ASSIGNED TASK:
Your job is to print, exactly, the lines in the data below from the line with "Where should I" through the line with "Instruction: Open the", both included, and to omit any picture.

───── DATA FOR PROCESSING ─────

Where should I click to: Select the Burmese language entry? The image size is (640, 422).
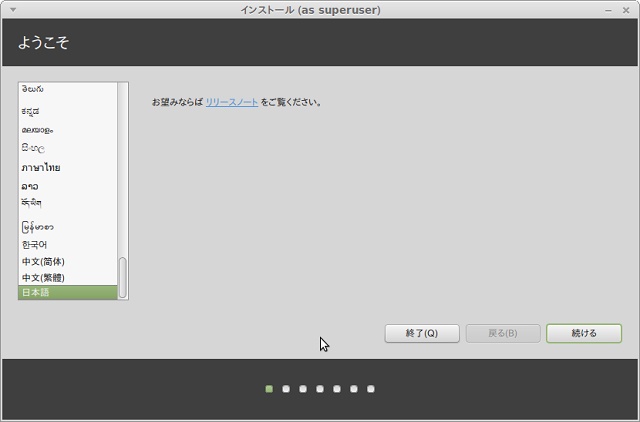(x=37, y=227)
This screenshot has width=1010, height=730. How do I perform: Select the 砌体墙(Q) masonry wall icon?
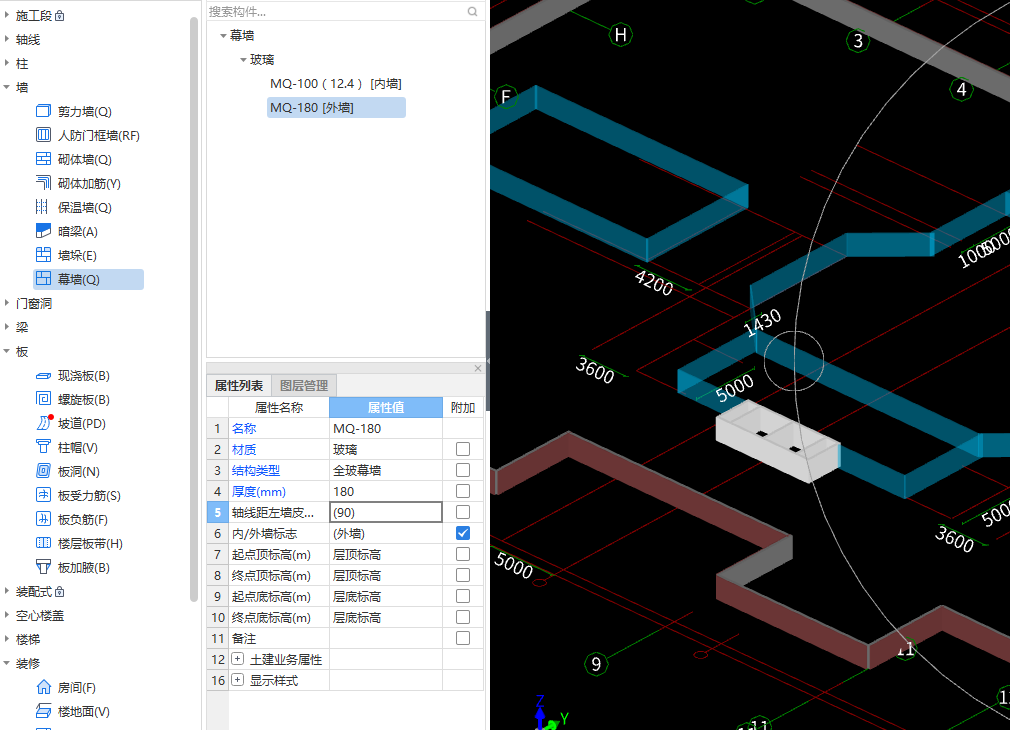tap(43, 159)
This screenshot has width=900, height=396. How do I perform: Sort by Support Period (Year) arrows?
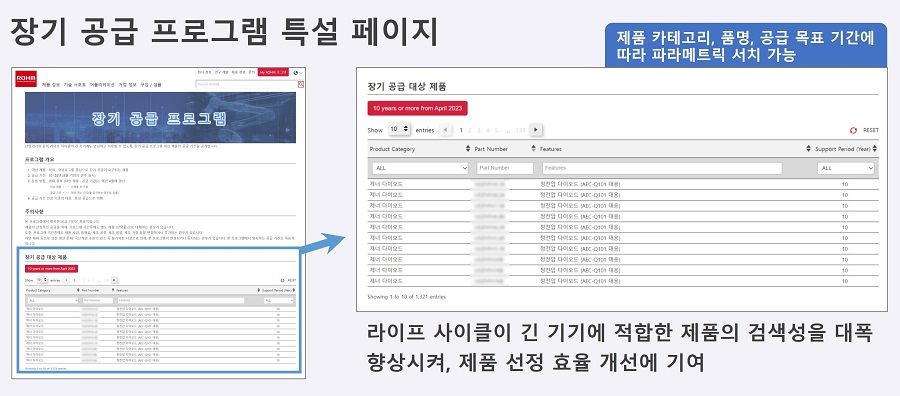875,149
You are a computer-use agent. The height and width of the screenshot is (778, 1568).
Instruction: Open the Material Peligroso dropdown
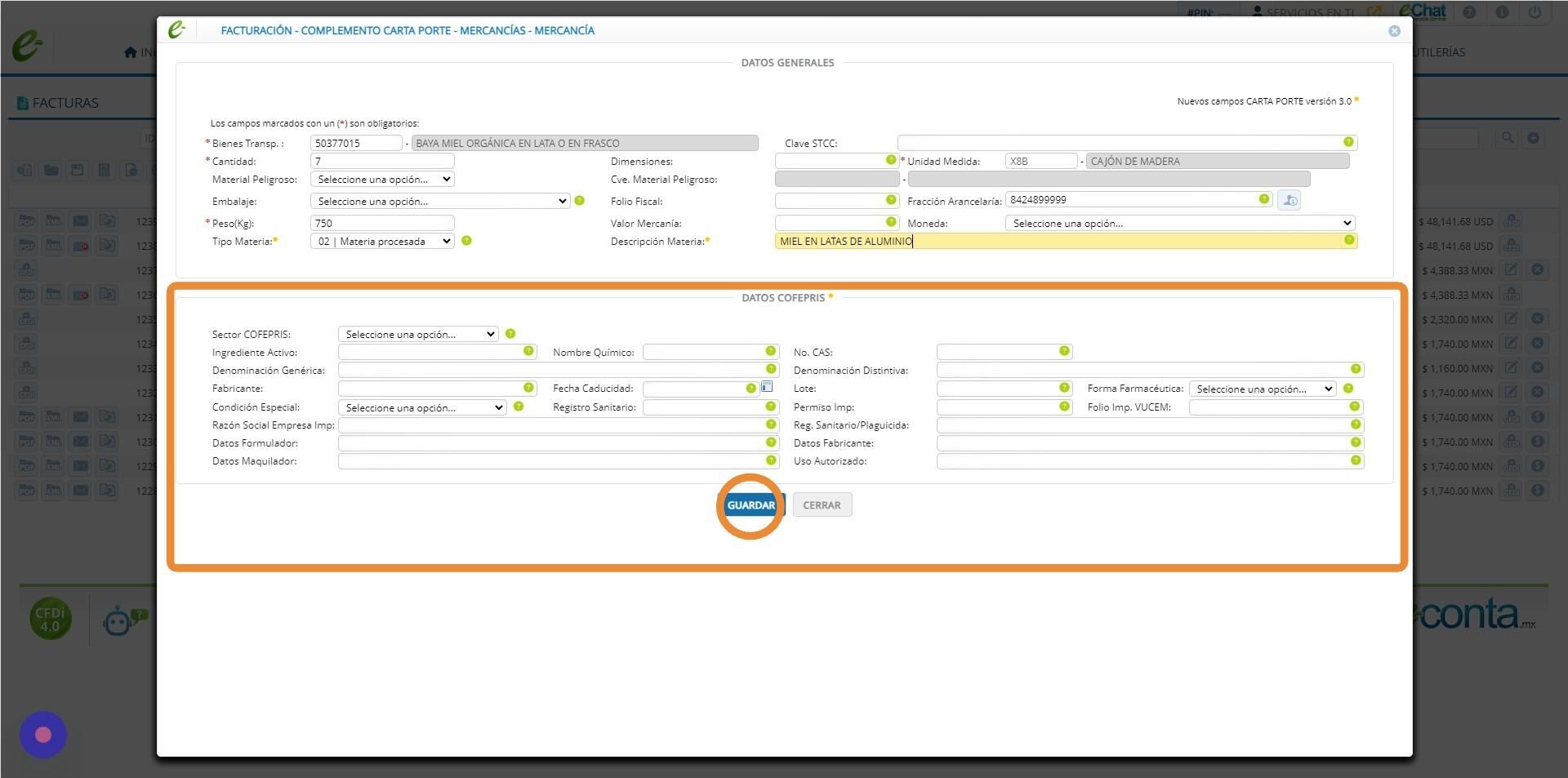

─────
───── DATA FOR PROCESSING ─────

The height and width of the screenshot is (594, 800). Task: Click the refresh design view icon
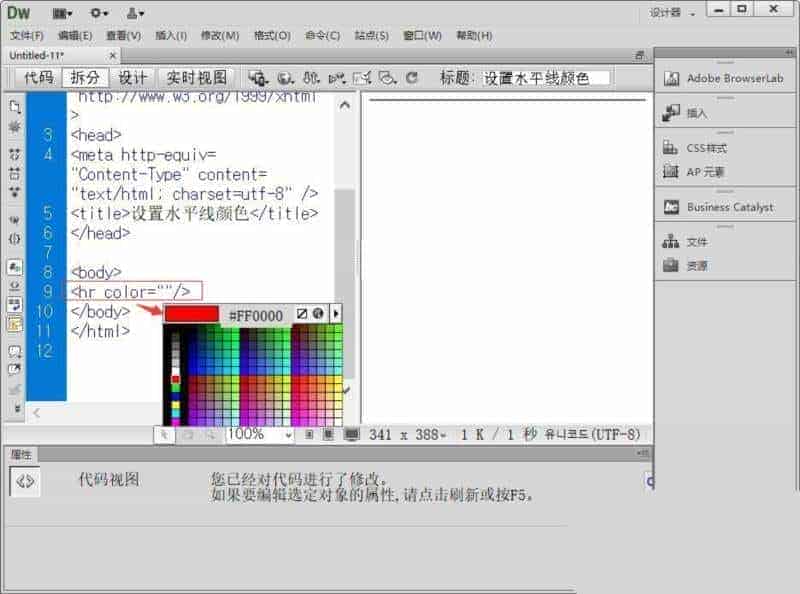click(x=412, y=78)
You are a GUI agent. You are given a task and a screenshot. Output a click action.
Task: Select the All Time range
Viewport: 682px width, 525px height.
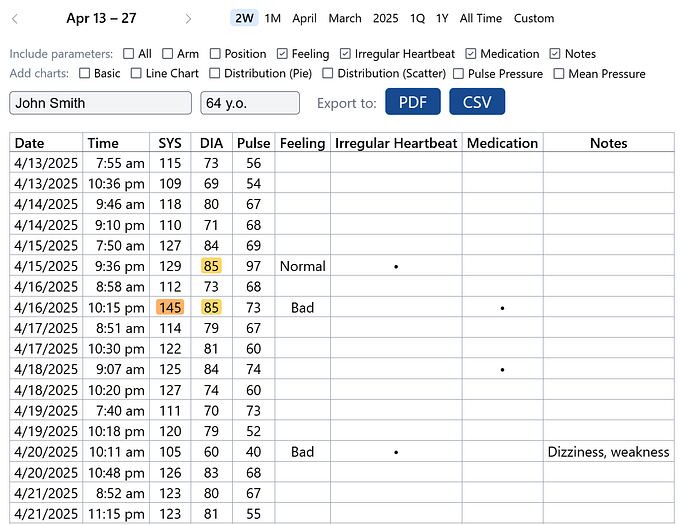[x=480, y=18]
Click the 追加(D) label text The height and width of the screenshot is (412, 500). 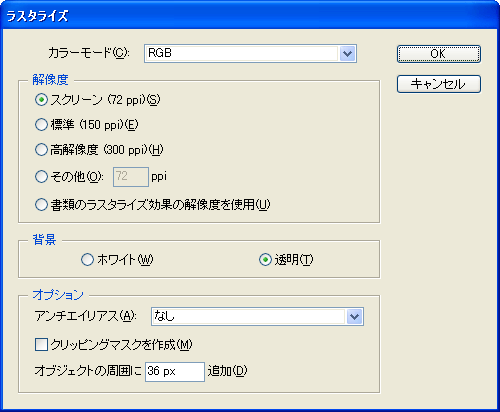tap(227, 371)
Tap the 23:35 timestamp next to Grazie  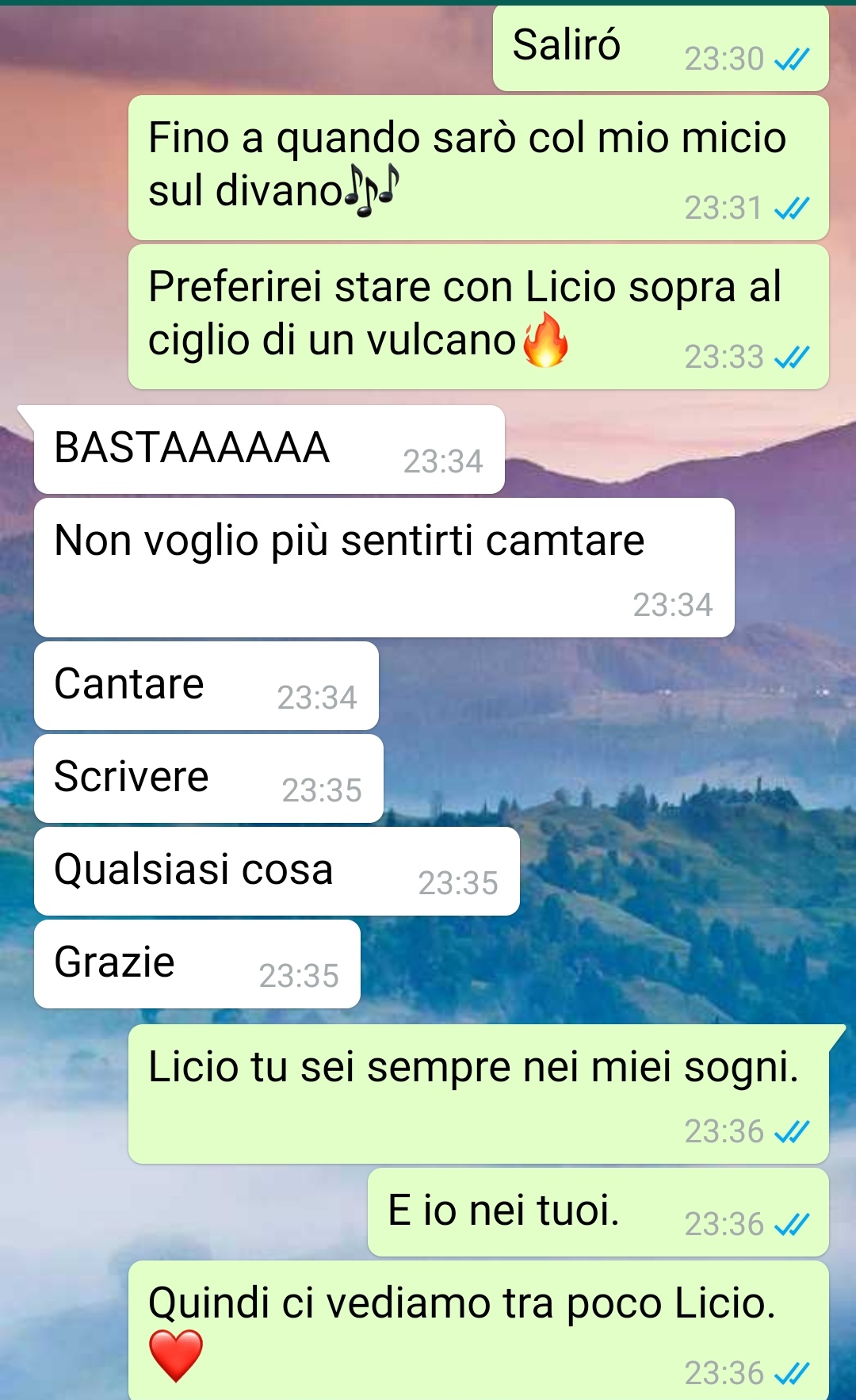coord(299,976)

─────

EXERCISE SOLUTION:
Where should I click to: Select the Burmese language entry? The image size is (640, 422).
(x=37, y=227)
This screenshot has width=1010, height=730. How do I perform: Select the 砌体墙(Q) masonry wall icon?
tap(43, 159)
This screenshot has width=900, height=396. How do I perform: Sort by Support Period (Year) arrows?
875,149
You are a computer-use agent. The height and width of the screenshot is (778, 1568).
Instruction: Open the Material Peligroso dropdown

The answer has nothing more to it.